» Ausgewählter Auszug

====================

Heinemann: Wiederaufbau des Balkan - das ist das Thema einer Konferenz, zu der sich europäische Sozialdemokraten heute in Wien treffen werden. Keine Hinterbänkler, sondern Leute in Regierungsverantwortung - Bundeskanzler Schröder wird an der Konferenz teilnehmen und Bundesverteidigungsminister Rudolf Scharping. Guten Morgen.

    Scharping: Guten Morgen.

    Heinemann: Herr Scharping, Sie sind Vorsitzender der europäischen Sozialdemokraten und damit Leiter der Veranstaltung heute in Wien. Welches Ziel hat das heutige Treffen?

    Scharping: Wir wollen mit den demokratischen Oppositionellen aus der gesamten Balkan-Region sprechen und Wege erörtern, wie man in einer Kombination aus wirtschaftlicher Kooperation, aus dem Suchen nach gemeinsamer Sicherheit und einer Beachtung der Rechte von Menschen und Minderheiten zu einer langfristigen Strategie für den Balkan kommt. Wir haben zum Beispiel in Bosnien-Herzegowina die Erfahrung gemacht, wie schwer es ist, Parteien entwickeln zu helfen, die Menschen unabhängig von ihrer ethnischen Abstammung aufnehmen. Und es ist ganz bezeichnend zu sehen, daß die einzige multi-ethnische größere Partei in Bosnien und Herzegowina eine sozialdemokratische ist.

    Heinemann: Stichwort ‚sozialdemokratisch': Wäre dieses Thema bei den Regierungschefs - gleich welcher Couleur - nicht besser aufgehoben? Inwiefern ist das ein Thema für Parteipolitiker?

====================

» Bereitgestelltes Material
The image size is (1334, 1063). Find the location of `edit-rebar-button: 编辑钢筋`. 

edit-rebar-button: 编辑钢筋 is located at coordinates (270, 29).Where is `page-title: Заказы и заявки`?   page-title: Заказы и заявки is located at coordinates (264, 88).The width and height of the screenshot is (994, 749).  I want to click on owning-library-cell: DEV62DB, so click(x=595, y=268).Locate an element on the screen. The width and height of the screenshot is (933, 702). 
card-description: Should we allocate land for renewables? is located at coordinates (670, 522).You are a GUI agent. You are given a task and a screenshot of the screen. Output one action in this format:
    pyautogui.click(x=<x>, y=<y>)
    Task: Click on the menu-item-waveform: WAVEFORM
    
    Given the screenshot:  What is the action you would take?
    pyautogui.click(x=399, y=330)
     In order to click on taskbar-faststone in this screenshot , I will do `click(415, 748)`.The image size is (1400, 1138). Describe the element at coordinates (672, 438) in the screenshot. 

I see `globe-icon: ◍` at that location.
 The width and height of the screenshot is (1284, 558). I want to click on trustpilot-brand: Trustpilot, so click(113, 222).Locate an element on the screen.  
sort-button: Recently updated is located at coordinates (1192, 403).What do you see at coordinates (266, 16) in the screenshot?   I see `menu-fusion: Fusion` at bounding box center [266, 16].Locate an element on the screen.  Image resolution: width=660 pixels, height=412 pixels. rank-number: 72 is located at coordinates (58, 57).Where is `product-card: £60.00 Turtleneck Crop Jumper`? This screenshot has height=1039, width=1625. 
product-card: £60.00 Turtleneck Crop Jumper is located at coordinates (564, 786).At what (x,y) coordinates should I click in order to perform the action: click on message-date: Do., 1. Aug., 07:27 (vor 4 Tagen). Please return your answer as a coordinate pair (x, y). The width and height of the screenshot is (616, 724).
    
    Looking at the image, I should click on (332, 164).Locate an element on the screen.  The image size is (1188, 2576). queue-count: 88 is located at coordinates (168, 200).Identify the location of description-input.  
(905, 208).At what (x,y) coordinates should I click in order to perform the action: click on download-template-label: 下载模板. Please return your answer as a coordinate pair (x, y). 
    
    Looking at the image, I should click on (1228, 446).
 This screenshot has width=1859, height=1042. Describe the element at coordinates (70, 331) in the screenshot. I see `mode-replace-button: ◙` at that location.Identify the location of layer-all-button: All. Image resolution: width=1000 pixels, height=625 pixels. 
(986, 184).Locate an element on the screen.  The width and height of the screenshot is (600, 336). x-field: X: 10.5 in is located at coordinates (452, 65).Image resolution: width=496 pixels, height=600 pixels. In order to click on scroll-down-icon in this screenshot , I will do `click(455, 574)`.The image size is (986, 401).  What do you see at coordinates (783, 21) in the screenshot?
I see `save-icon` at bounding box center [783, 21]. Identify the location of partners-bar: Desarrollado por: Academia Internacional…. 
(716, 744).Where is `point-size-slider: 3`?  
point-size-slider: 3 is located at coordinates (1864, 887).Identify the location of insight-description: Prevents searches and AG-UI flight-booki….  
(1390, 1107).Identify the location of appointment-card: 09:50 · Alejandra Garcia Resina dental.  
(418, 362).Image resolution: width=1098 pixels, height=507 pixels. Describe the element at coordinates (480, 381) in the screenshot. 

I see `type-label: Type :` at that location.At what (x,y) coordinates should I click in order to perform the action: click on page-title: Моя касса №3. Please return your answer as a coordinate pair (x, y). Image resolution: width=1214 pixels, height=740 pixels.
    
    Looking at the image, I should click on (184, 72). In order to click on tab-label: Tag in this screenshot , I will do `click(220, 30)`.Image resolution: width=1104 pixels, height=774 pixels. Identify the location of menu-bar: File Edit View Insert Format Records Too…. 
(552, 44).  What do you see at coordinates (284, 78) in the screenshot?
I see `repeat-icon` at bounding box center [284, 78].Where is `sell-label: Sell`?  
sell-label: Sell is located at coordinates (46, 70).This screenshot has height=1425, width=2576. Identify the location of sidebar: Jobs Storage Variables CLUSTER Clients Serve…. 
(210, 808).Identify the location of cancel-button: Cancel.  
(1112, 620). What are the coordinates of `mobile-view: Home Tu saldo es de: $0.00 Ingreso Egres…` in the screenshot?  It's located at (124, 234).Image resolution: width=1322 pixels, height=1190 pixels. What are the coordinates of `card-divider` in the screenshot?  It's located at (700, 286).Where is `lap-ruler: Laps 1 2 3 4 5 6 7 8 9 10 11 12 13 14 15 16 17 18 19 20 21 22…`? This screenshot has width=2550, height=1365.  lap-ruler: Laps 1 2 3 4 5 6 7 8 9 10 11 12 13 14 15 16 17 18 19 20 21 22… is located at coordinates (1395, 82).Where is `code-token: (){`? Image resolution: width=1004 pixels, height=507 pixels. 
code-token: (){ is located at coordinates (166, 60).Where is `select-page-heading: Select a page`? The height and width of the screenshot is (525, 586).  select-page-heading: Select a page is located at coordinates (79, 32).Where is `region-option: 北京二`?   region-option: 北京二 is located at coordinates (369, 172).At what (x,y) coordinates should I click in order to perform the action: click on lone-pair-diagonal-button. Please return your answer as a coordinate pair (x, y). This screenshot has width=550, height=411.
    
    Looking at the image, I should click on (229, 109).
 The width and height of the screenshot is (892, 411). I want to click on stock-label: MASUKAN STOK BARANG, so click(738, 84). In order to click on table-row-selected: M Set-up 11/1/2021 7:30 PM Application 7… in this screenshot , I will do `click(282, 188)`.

====================

» Übungsaufgaben
a - Welche Partei ist laut dem Interview zum Wiederaufbau des Balkans die einzige größere multiethnische Partei in Bosnien und Herzegowina?
b - Setzen Sie das Interview zum Wiederaufbau des Balkans im Anschluss an die zuletzt gestellte Frage fort.

» Lösungen zur Übung
a - Eine sozialdemokratische Partei.

b -
    Scharping: Die europäische Sozialdemokratie führt solche Gespräche schon seit fünf Jahren und es gibt entsprechende Konferenzen. Die helfen bei der Entwicklung demokratischer Strukturen. Sie machen im übrigen klar, daß wir diese Bemühungen - bezogen auf den Balkan - nicht alleine auf sozialdemokratische Politikerinnen oder Politiker beschränken. Es geht uns darum, allen Demokraten eine Unterstützung angedeihen zu lassen. Da auf der anderen Seite die Sozialdemokratie in Europa eine außerordentlich starke Position hat, ist es in meinen Augen sehr vernünftig, wenn man auch auf dieser Ebene seine Position miteinander koordiniert und vor allen Dingen dafür sorgt, daß es auch einmal außerhalb des offiziellen staatlichen Zusammenhangs Gesprächsmöglichkeiten gibt für eine ganz große Zahl von Politikern aus dem Balkan, die nach solchen Möglichkeiten suchen, also zum Beispiel der Präsident von Montenegro Milo Djukanovic, oder Menschen wie Zoran Djindjic, der kürzlich beim Bundeskanzler war, oder andere. Die sind ja nicht von vornherein Sozialdemokraten, aber sie suchen nach Kontakten in die westliche Welt. Es kommt hinzu, daß es ja auf dem Balkan ja durchaus bedeutsame Staaten gibt. Ich will mal ein erfolgreiches Beispiel nehmen - das ist Slovenien, und eines, das uns in der Vergangenheit stark beschäftigen mußte und das uns hoffentlich auch in Zukunft beschäftigen wird - die nötige Aufmerksamkeit findet -, das ist Mazedonien und Albanien, die beiden Länder, die bei der Bewältigung der Kosovo-Krise auf vielfältige Weise außerordentlich hilfreich waren.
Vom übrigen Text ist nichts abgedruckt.